Tracking neural activity can shed light on key aspects of personal well-being, such as sleep duration and quality, stress incidence and severity, and autonomic balance during the circadian cycle. Neural activity biomarkers are important for monitoring nearly all diseases, not just neurological and psychiatric disorders.
The neurology market, including Alzheimer’s disease, represents a small and further diminishing sector of biopharma R&D. Several large companies, such as GSK, AstraZeneca, Bristol Myers Squibb, Pfizer, and Amgen, have abandoned it altogether. Yet the key driving sectors, such as metabolic, immune, gastroenterological, respiratory, endocrine, cardiovascular, and urological systems, are dependent on the sleep-wake cycle and are under direct autonomic neural control, so neural activity can be used for both tracking the disease progression and advising patients on the timing and dosage of drug use.
The second potential benefit of tracking neural activity is decreasing the cost of clinical trials, as the use of neural activity biomarkers may allow converting confirmatory phase III trials from expensive randomized controlled trial design with many hundreds of patients to a cheaper adaptive study design, which was recently introduced by the FDA. This could soften and potentially even reverse the current trend of diminishing returns in pharma R&D. This trend, known by many as Eroom’s Law (Moore’s Law spelled backwards), highlights that the number of FDA-approved drugs per $1 billion has been reduced by half every nine years from 1950 to 2012 and this trend further accelerated in the last 10 years, despite the use of AI, supercomputers, and automated biotech tools in drug discovery and improved R&D productivity in the overall economy. Neural activity data can also be used as real-world evidence of a drug’s long-term efficacy and safety as a replacement for clinical trials for post-market surveillance, which are required by the FDA.
The third potential benefit of tracking neural activity is for patients with multiple or complex diseases that require personalized prescription of several drugs to manage various symptoms. Daily monitoring of neural activity would allow real-time detection of person-specific interactions among these drugs, thus providing better evaluation of efficacy and safety for drug combinations. With such monitoring, personalized drug combinations could be used for treating diseases with a wider range of co-morbidities and for maintaining drug efficacy for a longer period. As a result, these complex diseases become more “druggable.” Autonomic neural activity might be especially important for personalized treatment of symptoms spanning multiple systems—such as metabolic and immune—where functioning of the patient’s body as a whole is as important as tracking the activity of individual organs or systems.

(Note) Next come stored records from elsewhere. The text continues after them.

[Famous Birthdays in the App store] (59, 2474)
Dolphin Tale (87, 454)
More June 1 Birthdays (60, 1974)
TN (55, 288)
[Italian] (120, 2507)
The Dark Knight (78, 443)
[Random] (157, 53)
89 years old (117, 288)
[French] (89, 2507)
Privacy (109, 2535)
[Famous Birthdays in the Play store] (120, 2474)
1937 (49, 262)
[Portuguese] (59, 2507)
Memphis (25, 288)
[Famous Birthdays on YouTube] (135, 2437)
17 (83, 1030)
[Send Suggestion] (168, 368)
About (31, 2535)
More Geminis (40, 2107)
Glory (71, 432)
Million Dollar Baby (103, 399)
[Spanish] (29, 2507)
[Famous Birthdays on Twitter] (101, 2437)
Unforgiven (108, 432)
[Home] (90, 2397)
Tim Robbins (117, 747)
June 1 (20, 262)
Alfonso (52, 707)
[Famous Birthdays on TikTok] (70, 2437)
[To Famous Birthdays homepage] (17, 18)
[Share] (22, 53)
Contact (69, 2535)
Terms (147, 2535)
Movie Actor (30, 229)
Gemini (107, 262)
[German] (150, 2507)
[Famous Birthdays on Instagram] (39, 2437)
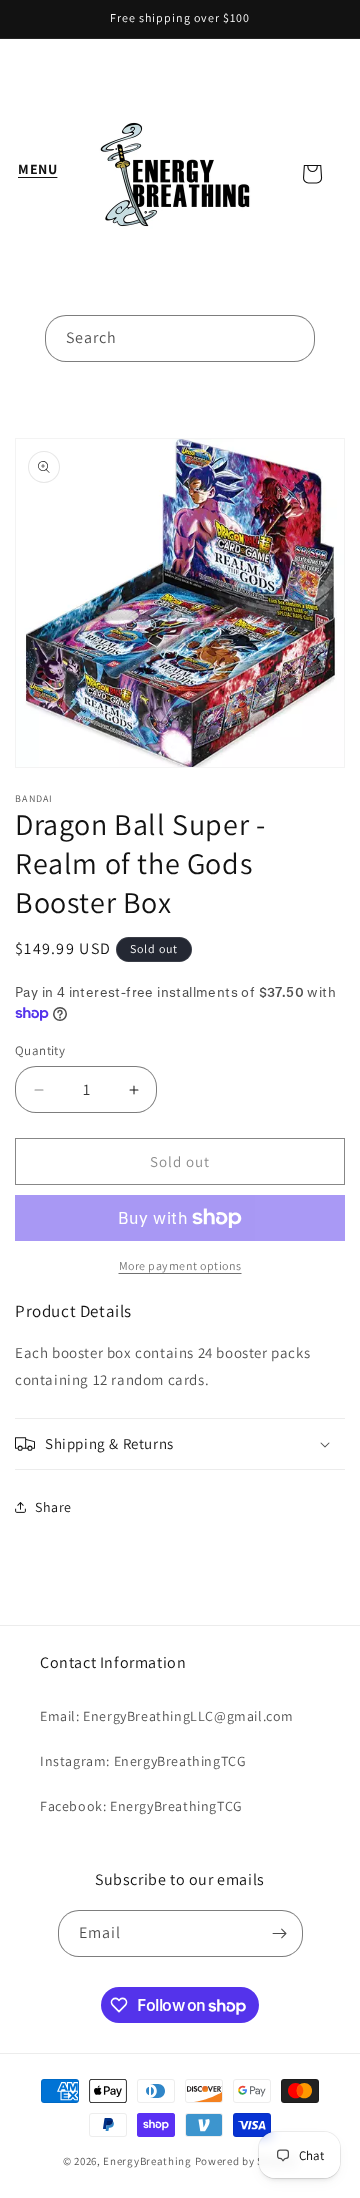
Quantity (40, 1050)
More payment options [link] (180, 1265)
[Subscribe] (280, 1933)
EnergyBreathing (147, 2161)
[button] (40, 179)
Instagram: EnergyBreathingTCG (143, 1761)
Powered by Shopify (246, 2161)
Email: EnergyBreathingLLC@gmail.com (167, 1716)
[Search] (292, 338)
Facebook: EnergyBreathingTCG (141, 1806)
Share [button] (53, 1507)
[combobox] (180, 338)
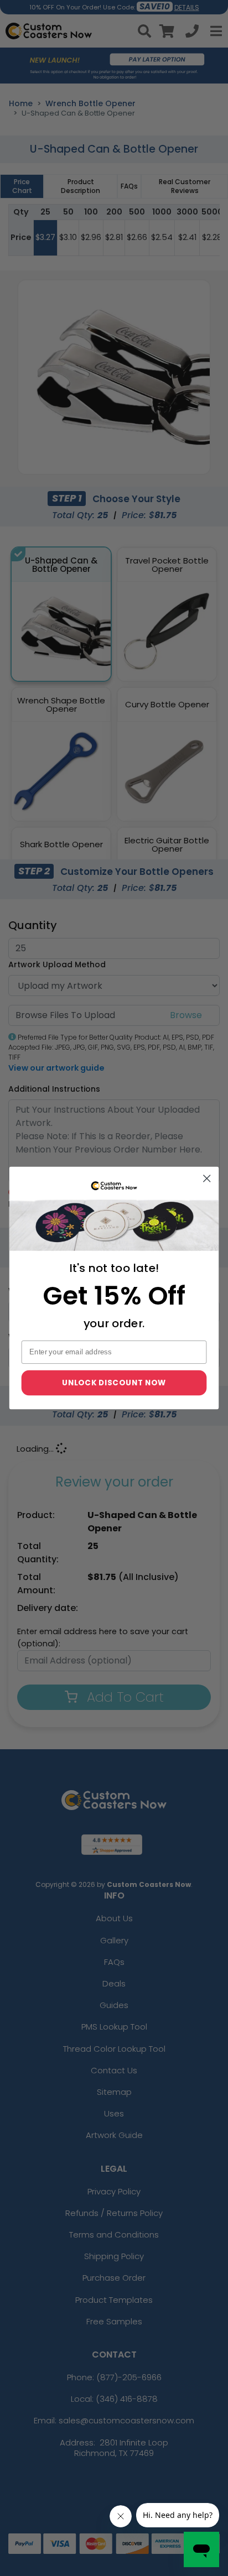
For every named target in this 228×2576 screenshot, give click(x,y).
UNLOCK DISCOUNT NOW (114, 1382)
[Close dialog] (207, 1178)
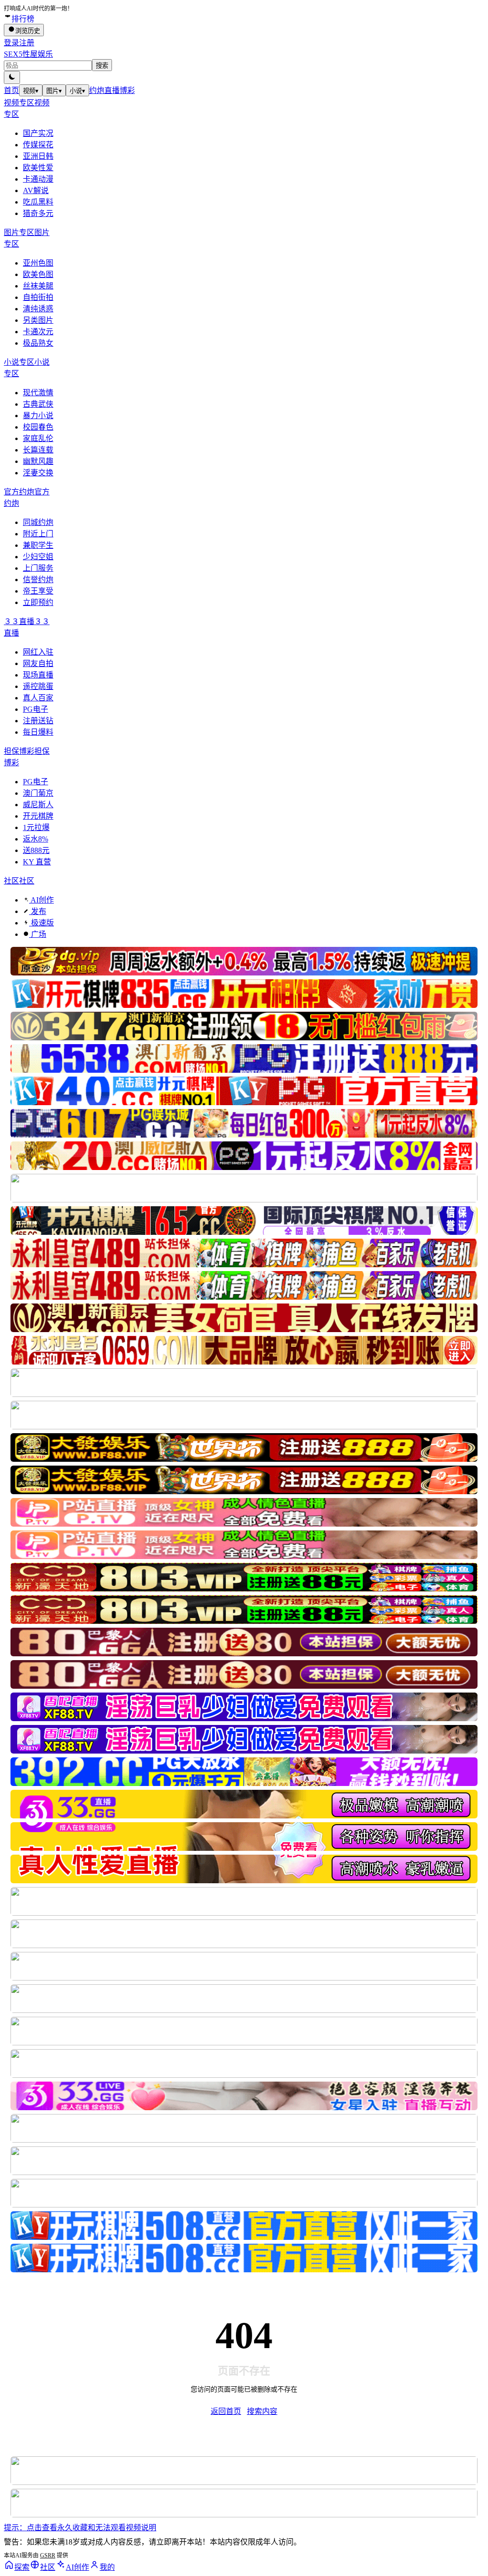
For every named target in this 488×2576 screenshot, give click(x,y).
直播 (112, 90)
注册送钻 (38, 721)
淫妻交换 (38, 473)
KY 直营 (37, 862)
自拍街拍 (38, 297)
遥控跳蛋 (38, 686)
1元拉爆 (36, 827)
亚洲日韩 (38, 156)
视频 (31, 90)
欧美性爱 (38, 168)
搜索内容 (262, 2411)
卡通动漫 (38, 179)
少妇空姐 (38, 557)
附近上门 (38, 534)
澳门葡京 (38, 793)
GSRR (47, 2555)
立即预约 (38, 602)
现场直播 (38, 675)
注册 (26, 43)
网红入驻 (38, 652)
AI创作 (41, 900)
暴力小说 (38, 415)
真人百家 (38, 698)
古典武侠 (38, 404)
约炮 (96, 90)
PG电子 (35, 709)
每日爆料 (38, 732)
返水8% (35, 839)
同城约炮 (38, 522)
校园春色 (38, 427)
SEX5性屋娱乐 (28, 54)
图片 (54, 90)
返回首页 (226, 2411)
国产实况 (38, 133)
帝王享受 (38, 591)
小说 (77, 90)
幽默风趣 (38, 461)
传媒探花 (38, 145)
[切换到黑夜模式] (12, 77)
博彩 (127, 90)
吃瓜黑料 (38, 202)
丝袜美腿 (38, 286)
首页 (11, 90)
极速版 (41, 923)
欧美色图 (38, 274)
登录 (11, 43)
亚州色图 (38, 263)
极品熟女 (38, 343)
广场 (37, 934)
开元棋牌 (38, 816)
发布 (37, 911)
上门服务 (38, 568)
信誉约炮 (38, 579)
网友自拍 (38, 663)
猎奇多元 (38, 213)
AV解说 (36, 190)
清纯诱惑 (38, 309)
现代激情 (38, 393)
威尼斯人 (38, 805)
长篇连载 (38, 450)
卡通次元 (38, 332)
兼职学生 (38, 545)
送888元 (36, 850)
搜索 (102, 65)
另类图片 (38, 320)
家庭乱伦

Lastly, another potential benefit of tracking neural activity may be realized when neural activity data is transferred from the patient’s phone to the cloud. Cloud databases can be sold to tech companies interested in creating better diagnostic and treatment algorithms based on big-data analytics.

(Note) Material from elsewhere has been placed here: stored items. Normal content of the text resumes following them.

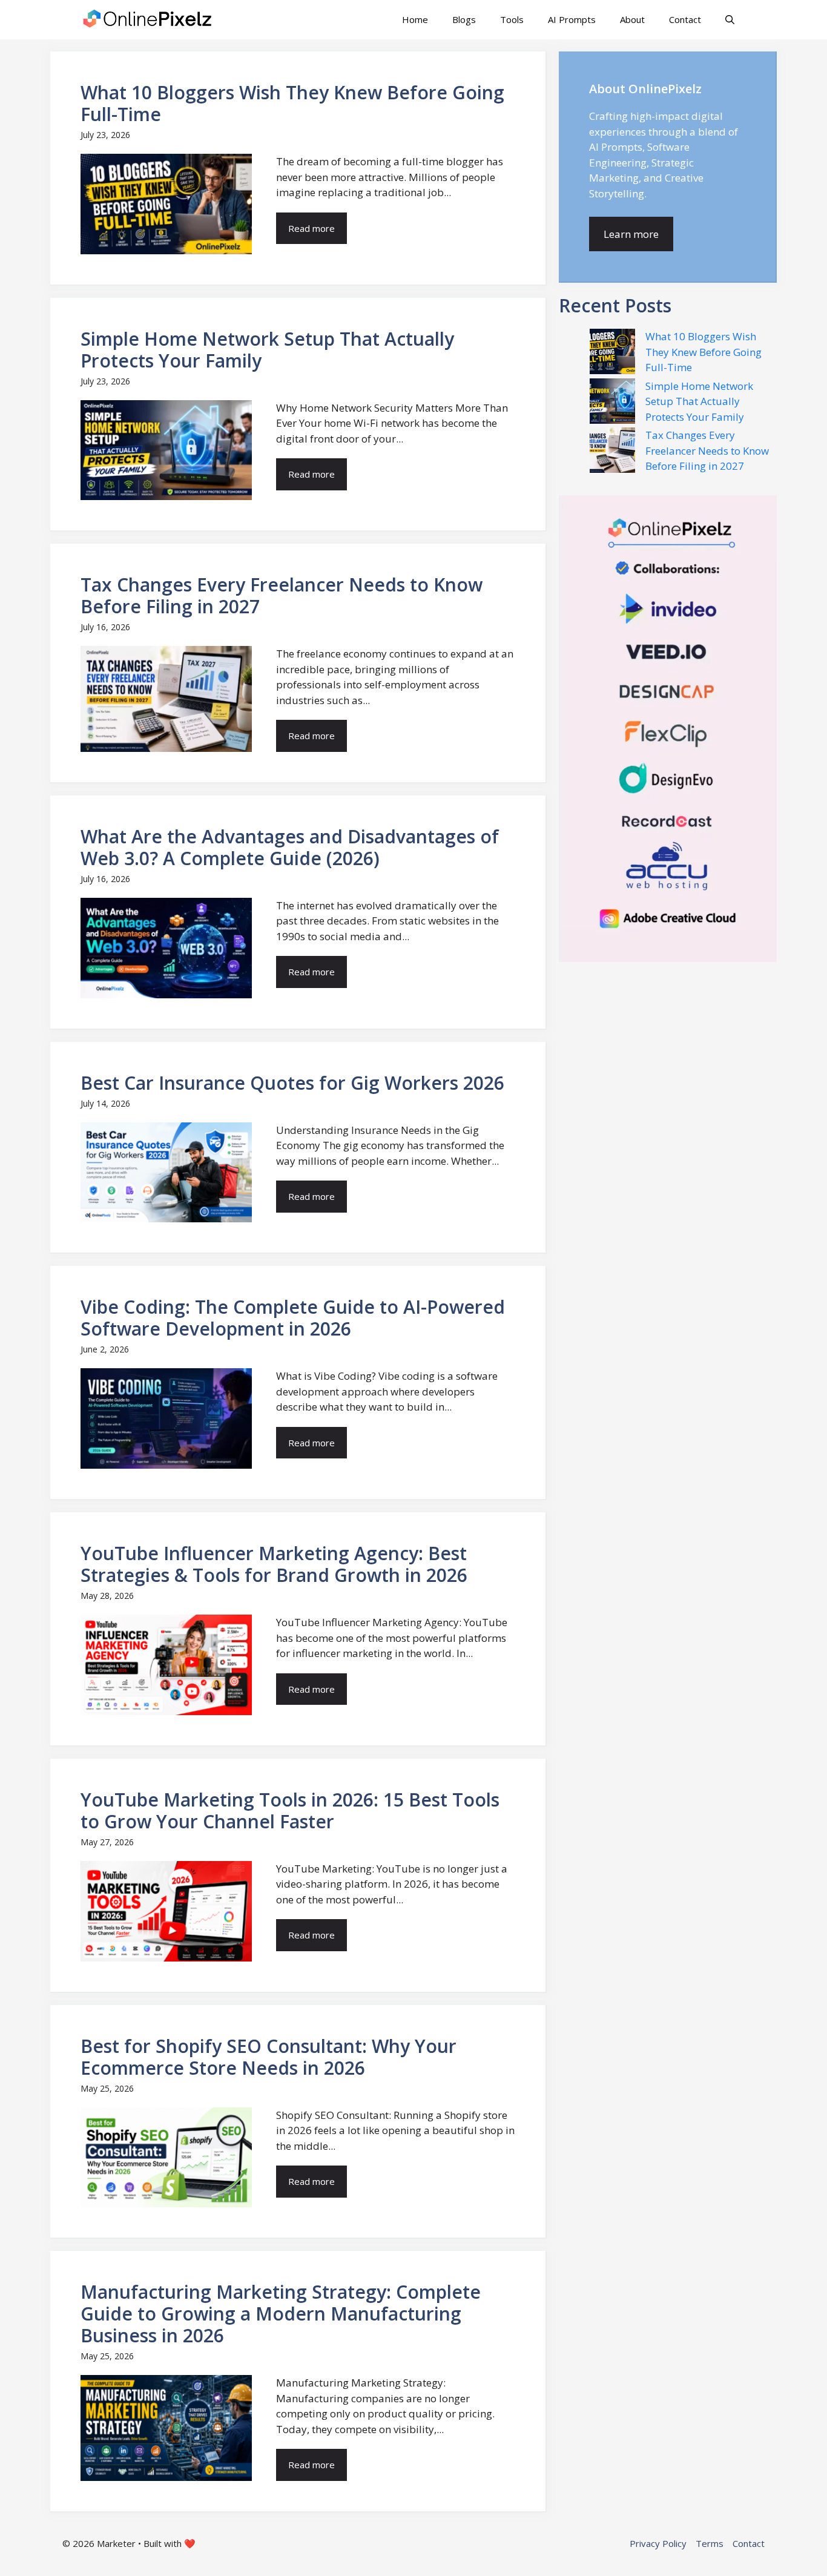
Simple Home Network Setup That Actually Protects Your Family (699, 401)
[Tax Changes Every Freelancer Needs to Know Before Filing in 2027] (612, 452)
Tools (512, 19)
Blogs (464, 19)
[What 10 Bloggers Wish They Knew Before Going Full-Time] (612, 353)
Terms (709, 2543)
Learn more (631, 234)
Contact (685, 19)
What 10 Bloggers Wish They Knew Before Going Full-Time (703, 351)
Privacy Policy (658, 2543)
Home (415, 19)
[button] (729, 19)
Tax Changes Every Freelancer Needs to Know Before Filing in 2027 (707, 450)
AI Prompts (572, 19)
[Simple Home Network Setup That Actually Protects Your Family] (612, 403)
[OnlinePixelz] (148, 19)
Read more (311, 228)
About (632, 19)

In combination, the above-described benefits of tracking neural activity are likely to help in adapting the biopharma industry to rapid changes in access to healthcare in the U.S. In economic terms, with neural activity device costs dropping in keeping with Moore’s law, the biopharma industry may take advantage of these and other diagnostic devices to finally escape the doom of Eroom’s law and rising drug prices.